(Saved data entries)
= Beginning of Section =

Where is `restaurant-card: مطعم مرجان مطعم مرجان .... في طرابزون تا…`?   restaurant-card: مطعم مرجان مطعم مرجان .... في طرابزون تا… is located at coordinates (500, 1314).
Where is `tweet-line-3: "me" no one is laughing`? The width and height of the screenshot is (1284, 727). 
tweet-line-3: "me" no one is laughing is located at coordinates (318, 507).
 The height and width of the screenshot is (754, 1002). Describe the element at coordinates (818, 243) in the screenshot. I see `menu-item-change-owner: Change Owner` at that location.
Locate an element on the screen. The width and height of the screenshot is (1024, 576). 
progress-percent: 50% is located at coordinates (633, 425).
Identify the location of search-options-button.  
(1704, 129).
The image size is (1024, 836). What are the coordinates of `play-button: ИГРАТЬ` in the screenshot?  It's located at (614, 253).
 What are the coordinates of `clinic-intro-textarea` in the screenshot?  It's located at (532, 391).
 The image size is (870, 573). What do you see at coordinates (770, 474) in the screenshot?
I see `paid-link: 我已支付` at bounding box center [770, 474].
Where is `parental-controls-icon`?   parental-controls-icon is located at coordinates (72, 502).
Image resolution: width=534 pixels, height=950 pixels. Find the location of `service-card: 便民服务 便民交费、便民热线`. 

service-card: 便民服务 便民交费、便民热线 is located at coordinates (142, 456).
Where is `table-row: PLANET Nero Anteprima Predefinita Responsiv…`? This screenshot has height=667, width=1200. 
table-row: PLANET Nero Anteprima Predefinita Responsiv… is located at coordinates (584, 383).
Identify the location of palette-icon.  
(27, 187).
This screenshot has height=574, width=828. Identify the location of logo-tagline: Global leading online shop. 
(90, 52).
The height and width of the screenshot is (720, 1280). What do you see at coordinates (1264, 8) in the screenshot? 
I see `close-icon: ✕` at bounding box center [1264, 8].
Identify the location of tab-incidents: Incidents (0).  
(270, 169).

= End of Section =

Write out the lines of the entries verbatim, starting with the line that contains "The height and width of the screenshot is (720, 1280)." and continuing through the last line of the entries, including both ends.

Output of the task:
The height and width of the screenshot is (720, 1280). What do you see at coordinates (1264, 8) in the screenshot? 
I see `close-icon: ✕` at bounding box center [1264, 8].
Identify the location of tab-incidents: Incidents (0).  
(270, 169).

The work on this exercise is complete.